**TASK INSTRUCTIONS**
Rescale the part of the items that opens with the line containing "How do I perform: Enable Color Plus toggle?" and closes with the line containing "Select the DISCOVERED", both ends included. Write out only those lines, requests and all, with every click coordinate in the answers multiplied by 1.1 and rounded to a whole number, halves rounded up.

**EXERCISE DATA**

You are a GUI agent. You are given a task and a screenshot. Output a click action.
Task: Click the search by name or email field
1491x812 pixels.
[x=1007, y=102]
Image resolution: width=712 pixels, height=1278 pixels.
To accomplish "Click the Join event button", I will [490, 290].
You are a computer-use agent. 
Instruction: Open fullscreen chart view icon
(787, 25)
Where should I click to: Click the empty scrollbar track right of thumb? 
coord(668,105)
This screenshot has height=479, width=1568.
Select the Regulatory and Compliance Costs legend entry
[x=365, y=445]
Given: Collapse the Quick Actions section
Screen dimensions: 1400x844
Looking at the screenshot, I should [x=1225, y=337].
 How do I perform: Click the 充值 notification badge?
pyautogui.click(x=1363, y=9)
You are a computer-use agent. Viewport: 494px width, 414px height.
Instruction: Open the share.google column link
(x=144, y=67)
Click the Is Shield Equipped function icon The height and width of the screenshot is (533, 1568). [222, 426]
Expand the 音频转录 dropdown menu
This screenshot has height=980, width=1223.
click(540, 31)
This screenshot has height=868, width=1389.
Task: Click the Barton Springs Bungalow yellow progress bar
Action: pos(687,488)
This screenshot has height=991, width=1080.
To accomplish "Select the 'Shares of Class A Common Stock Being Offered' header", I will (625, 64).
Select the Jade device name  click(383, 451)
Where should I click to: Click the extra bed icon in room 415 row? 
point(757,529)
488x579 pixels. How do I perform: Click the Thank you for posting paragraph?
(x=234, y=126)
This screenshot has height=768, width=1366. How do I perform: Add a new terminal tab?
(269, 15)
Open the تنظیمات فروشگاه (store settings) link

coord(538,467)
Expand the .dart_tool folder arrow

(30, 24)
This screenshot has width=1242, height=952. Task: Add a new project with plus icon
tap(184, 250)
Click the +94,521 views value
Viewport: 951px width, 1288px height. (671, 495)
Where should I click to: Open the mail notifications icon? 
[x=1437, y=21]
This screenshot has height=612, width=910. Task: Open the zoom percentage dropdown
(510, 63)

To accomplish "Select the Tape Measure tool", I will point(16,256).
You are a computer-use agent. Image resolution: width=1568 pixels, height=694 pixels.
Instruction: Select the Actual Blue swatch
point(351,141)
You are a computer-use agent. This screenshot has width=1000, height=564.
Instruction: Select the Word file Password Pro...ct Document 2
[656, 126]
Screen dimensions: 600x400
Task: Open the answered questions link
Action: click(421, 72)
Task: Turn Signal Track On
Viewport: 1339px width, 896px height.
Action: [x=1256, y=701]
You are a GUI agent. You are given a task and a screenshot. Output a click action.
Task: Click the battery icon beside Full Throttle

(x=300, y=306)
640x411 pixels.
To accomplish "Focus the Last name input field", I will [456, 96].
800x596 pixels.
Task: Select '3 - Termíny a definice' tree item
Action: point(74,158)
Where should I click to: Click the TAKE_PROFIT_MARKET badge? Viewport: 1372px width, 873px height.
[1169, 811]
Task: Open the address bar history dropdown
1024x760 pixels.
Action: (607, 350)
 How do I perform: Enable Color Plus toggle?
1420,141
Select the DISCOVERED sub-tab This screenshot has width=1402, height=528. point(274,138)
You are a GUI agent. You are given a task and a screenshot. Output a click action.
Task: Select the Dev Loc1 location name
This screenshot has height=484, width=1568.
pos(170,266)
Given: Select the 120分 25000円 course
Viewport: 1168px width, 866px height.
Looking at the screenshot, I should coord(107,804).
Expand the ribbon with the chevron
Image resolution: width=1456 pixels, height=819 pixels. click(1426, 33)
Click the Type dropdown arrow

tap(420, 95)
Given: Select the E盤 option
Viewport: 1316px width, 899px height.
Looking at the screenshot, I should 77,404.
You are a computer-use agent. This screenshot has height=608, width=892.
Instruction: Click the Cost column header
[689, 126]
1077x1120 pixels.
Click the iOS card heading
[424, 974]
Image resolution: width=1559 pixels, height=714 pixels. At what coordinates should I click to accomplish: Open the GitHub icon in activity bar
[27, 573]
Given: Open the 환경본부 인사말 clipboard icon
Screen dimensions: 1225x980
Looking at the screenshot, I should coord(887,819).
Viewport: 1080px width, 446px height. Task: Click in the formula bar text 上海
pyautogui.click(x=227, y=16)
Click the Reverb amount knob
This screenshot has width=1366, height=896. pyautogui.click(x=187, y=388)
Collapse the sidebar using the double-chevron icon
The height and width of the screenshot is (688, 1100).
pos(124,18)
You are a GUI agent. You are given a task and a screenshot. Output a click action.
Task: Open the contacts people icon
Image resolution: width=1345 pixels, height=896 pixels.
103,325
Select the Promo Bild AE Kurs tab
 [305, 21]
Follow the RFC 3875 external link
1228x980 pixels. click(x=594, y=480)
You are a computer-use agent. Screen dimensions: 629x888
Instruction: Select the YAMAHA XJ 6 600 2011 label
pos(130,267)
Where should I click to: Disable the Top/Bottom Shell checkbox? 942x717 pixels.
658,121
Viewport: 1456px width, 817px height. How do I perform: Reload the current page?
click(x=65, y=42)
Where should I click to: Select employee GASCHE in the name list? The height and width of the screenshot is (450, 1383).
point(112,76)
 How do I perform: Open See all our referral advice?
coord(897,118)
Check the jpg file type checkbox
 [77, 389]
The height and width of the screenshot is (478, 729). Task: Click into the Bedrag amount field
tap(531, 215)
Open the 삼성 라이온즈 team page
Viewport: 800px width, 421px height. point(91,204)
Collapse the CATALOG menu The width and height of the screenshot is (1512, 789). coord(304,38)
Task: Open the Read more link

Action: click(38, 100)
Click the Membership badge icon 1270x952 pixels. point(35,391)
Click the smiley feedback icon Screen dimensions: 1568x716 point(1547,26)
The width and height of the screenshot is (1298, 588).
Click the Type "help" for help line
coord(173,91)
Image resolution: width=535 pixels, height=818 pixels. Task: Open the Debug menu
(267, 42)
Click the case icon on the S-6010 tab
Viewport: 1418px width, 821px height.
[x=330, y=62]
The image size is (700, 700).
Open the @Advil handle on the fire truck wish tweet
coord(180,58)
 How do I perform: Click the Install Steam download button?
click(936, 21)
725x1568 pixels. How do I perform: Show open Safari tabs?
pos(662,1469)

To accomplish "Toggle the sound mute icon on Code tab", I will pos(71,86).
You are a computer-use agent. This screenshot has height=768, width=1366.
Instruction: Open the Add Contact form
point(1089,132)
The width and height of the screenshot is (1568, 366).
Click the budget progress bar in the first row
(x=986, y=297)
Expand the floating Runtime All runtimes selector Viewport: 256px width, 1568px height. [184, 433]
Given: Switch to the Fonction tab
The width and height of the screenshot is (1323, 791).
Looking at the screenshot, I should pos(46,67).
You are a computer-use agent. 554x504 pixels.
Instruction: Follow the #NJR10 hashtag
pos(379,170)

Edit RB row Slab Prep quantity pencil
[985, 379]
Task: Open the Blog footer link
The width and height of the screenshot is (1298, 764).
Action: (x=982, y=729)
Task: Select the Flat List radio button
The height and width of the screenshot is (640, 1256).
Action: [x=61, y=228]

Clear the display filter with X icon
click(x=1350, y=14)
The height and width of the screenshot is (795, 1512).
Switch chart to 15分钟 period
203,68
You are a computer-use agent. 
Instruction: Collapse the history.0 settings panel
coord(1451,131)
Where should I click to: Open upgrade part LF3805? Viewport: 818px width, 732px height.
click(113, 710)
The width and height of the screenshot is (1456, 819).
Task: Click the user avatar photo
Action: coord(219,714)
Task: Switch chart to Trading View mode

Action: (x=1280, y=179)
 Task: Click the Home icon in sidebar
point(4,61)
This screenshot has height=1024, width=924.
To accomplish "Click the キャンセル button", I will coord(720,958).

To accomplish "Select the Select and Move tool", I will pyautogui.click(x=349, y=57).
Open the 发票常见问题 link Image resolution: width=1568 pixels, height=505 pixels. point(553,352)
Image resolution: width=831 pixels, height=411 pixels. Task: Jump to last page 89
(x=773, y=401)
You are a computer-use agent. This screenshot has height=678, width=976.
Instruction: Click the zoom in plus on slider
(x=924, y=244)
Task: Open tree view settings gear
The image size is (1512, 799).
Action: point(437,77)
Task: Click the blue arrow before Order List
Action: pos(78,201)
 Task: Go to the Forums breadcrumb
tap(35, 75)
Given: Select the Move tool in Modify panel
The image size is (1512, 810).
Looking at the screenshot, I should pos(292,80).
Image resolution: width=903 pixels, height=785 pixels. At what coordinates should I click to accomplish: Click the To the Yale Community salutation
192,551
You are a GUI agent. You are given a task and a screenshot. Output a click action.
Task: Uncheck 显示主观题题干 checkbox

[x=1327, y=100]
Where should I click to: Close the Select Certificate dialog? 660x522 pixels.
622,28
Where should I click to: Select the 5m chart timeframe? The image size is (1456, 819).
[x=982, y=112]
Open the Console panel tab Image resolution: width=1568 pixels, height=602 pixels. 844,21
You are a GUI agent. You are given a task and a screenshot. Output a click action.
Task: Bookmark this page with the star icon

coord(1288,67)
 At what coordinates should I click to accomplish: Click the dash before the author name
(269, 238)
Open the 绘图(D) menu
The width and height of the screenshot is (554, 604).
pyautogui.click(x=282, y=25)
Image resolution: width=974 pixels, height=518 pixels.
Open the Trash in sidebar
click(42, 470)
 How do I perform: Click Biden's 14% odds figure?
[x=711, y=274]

**OUTPUT BELOW**
 How do I perform: Enable Color Plus toggle?
1562,155
Select the DISCOVERED sub-tab This screenshot has width=1402, height=528. point(301,152)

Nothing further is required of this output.